(Records of interface elements)
····················

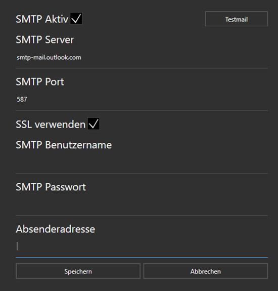Cancel changes via the Abbrechen button
Screen dimensions: 278x291
click(x=206, y=271)
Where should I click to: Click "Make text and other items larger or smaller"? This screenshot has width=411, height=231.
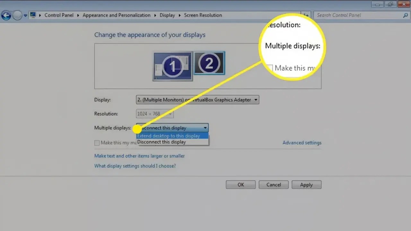(x=139, y=156)
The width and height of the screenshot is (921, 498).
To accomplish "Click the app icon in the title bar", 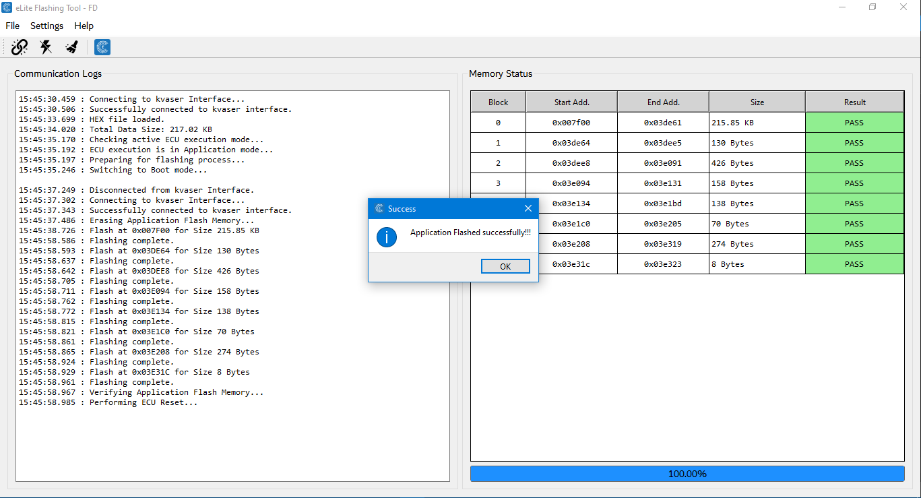I will click(7, 7).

····················

Your goal:
Filter the items above, keeping only the lines that contain the word "screenshot", and copy those lines.

Written solution:
Where should I click to: Click "Make text and other items larger or smaller"? This screenshot has width=411, height=231.
The width and height of the screenshot is (921, 498).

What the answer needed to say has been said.